In the records below, some lines contain the word "agent". Copy each of them.

------ Stored data ------

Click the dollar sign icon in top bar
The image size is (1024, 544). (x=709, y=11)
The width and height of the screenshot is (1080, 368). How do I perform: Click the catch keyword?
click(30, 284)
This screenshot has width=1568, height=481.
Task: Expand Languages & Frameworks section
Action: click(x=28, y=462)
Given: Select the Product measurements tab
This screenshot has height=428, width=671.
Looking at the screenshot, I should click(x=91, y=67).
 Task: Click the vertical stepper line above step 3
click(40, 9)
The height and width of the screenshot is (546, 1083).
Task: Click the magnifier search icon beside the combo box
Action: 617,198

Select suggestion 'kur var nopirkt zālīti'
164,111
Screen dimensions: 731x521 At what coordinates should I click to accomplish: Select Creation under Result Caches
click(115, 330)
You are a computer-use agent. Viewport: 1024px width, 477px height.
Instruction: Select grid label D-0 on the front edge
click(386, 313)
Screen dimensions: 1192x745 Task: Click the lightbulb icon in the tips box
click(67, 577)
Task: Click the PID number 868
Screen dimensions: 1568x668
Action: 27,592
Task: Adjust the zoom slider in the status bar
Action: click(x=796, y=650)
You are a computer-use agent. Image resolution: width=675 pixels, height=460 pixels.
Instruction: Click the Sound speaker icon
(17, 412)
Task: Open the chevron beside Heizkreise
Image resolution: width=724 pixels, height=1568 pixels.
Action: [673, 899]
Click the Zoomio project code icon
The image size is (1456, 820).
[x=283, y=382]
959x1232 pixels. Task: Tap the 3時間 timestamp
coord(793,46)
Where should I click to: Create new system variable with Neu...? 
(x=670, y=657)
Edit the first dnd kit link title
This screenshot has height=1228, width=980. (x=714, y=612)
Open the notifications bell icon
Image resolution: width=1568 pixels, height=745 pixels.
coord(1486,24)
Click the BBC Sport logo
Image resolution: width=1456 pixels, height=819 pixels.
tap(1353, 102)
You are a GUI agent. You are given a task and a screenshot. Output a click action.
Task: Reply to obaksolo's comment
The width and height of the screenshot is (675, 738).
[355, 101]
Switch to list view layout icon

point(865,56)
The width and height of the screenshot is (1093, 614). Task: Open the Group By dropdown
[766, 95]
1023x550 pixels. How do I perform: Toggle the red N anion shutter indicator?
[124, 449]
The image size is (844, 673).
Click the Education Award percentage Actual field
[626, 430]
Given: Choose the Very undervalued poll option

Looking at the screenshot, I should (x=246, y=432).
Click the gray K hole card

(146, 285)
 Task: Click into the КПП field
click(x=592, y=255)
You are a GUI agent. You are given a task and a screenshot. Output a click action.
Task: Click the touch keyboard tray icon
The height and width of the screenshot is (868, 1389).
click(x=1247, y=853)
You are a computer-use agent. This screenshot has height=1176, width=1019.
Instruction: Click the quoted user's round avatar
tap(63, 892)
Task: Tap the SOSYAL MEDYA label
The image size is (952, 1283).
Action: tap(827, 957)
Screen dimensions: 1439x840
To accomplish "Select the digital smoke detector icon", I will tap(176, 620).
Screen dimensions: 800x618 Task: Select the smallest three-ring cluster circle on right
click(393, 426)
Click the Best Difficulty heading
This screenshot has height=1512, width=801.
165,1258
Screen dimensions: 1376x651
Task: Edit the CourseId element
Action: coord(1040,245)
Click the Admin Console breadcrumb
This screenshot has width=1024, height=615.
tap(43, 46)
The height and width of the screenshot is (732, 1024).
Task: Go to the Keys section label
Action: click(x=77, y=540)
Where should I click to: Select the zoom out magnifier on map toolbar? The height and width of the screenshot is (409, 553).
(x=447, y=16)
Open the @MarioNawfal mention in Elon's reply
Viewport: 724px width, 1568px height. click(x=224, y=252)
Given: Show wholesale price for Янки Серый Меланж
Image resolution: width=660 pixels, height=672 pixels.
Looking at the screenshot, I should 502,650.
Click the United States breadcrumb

------

== Result of the task ==
You are a computer-use agent. Viewport: 1024px width, 477px height.
You are a computer-use agent. Image resolution: width=675 pixels, height=460 pixels.
You are a GUI agent. You are given a task and a screenshot. Output a click action.
You are a GUI agent. You are given a task and a screenshot. Output a click action.
You are a computer-use agent. This screenshot has height=1176, width=1019.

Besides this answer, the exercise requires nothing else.